- [Exercise directions]: Report, in full, each line of the material below in which the string "arrow" occurs.

- [Material for this exercise]:
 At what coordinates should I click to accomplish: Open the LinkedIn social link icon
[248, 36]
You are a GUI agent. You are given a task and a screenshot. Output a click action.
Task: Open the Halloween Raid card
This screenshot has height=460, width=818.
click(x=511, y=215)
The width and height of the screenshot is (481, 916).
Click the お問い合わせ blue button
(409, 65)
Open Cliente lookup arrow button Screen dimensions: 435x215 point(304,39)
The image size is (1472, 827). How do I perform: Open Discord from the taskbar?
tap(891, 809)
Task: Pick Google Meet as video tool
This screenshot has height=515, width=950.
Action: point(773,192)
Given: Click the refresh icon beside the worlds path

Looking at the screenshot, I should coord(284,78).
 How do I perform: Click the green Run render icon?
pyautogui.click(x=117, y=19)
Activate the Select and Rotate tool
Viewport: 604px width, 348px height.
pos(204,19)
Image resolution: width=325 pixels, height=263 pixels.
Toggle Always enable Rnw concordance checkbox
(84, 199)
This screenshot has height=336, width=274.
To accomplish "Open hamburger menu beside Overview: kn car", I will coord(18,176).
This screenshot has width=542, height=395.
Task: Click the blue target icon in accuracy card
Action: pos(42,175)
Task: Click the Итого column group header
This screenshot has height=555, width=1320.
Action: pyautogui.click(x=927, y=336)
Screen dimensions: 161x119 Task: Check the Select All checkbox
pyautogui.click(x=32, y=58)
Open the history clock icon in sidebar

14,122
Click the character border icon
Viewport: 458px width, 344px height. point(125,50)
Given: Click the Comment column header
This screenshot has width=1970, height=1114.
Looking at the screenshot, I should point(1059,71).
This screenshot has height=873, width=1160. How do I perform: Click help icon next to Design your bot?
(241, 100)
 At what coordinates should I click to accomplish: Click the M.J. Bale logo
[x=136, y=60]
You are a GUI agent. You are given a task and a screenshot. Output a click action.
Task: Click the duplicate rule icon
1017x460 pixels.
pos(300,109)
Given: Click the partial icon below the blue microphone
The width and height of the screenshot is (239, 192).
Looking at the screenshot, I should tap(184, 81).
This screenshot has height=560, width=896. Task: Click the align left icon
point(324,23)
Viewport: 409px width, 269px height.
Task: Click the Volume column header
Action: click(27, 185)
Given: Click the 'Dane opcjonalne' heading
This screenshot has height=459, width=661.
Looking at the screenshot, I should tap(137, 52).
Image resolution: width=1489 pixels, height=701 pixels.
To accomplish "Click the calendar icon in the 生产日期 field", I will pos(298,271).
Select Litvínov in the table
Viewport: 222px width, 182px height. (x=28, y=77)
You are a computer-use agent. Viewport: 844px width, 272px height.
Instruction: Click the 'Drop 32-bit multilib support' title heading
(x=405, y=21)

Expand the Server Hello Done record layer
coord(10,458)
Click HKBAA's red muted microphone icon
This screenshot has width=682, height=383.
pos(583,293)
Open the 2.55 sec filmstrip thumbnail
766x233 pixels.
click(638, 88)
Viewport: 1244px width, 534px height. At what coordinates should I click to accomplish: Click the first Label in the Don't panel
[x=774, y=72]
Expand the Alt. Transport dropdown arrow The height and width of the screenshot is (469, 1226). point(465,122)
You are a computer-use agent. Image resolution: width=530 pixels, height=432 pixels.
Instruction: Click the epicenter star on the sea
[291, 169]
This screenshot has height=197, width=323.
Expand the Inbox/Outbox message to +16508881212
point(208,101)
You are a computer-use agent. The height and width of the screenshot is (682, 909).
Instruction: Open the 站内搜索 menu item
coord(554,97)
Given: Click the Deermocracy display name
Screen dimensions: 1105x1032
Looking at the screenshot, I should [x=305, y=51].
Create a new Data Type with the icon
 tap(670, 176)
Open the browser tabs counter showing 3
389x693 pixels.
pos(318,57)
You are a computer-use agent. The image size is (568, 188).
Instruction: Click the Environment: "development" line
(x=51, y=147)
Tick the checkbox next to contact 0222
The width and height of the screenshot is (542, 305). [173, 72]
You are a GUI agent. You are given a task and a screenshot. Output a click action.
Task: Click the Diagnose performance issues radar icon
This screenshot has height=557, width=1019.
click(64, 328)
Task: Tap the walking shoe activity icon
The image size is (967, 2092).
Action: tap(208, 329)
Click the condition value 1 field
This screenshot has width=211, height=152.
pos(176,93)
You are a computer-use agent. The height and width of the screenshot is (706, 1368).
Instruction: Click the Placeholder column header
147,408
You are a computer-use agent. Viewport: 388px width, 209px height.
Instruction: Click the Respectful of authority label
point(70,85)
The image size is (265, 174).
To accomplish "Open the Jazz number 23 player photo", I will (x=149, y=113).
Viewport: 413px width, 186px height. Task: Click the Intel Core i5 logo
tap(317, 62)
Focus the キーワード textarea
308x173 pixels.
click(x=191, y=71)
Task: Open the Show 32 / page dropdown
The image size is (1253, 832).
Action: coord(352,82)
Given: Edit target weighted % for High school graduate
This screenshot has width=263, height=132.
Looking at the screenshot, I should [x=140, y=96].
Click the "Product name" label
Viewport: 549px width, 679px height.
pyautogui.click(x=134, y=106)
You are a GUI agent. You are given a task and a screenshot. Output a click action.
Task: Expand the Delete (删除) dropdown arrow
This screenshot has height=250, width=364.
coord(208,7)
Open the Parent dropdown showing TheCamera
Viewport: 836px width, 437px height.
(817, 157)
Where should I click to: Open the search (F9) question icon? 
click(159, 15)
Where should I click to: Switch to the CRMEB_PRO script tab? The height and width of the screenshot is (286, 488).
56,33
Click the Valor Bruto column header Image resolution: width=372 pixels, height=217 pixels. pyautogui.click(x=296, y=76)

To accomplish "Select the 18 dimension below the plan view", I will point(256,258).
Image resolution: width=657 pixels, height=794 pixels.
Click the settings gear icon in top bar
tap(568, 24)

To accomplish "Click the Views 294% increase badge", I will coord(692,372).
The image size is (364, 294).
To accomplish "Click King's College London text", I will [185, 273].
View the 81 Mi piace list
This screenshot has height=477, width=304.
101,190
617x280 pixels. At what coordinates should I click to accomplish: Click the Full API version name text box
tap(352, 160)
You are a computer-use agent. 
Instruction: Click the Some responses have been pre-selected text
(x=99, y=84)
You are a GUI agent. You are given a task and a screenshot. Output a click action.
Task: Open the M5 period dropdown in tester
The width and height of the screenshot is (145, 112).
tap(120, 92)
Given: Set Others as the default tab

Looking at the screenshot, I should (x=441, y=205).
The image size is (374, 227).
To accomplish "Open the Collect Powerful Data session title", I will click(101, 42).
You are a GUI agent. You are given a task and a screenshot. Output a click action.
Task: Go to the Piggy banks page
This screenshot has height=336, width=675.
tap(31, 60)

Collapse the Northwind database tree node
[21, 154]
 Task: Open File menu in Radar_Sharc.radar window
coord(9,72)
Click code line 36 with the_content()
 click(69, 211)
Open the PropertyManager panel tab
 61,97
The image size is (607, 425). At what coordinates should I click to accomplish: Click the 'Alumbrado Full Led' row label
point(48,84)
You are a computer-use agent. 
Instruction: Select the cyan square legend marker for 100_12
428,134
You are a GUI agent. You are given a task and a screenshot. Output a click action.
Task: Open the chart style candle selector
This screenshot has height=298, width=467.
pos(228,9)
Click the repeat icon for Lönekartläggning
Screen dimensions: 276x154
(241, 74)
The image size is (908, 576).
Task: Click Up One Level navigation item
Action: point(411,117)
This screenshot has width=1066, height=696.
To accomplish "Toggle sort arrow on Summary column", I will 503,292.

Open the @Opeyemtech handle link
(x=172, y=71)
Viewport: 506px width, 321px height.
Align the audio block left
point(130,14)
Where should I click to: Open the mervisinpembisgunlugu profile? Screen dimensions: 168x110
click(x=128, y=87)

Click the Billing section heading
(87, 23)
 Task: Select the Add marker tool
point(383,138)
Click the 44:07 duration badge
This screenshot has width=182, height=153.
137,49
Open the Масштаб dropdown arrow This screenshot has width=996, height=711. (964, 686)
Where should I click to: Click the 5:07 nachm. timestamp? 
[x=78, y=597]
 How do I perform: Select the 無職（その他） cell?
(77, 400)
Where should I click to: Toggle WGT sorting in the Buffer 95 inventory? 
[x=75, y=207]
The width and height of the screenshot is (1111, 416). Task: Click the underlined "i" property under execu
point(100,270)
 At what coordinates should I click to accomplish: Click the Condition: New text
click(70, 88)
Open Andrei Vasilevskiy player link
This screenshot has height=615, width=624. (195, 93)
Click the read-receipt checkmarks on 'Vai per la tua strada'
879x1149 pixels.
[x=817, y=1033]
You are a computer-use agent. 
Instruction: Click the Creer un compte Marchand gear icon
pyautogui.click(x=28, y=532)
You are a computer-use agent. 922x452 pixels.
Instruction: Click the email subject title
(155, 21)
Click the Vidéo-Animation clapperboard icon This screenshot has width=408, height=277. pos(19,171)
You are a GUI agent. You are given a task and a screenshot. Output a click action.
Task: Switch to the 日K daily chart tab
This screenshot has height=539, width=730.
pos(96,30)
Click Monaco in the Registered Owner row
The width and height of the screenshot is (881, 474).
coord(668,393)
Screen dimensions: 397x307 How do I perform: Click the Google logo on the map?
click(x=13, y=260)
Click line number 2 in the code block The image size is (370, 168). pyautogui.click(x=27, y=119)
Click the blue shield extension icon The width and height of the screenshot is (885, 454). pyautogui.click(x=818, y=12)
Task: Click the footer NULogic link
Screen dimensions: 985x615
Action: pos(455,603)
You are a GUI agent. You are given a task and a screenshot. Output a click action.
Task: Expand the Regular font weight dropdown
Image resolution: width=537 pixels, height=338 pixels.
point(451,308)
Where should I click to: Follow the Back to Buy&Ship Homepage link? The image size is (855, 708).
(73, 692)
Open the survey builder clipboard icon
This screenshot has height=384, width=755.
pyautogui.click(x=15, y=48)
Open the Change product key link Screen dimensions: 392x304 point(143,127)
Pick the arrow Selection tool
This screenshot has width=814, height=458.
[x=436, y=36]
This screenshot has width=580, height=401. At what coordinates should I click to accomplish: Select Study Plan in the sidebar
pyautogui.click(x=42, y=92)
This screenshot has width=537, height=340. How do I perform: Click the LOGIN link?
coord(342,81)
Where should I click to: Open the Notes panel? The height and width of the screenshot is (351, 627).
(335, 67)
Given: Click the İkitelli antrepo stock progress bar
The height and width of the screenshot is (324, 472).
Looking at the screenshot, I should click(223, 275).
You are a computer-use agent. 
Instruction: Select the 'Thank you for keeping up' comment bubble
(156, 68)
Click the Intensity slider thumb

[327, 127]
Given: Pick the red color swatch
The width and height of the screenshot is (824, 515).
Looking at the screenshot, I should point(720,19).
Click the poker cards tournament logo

- [Task answer]:
Open Cliente lookup arrow button Screen dimensions: 435x215 point(304,39)
Expand the Alt. Transport dropdown arrow The height and width of the screenshot is (469, 1226). point(465,122)
Task: Expand the Delete (删除) dropdown arrow
To accomplish "Toggle sort arrow on Summary column", I will 503,292.
Open the Масштаб dropdown arrow This screenshot has width=996, height=711. (964, 686)
Pick the arrow Selection tool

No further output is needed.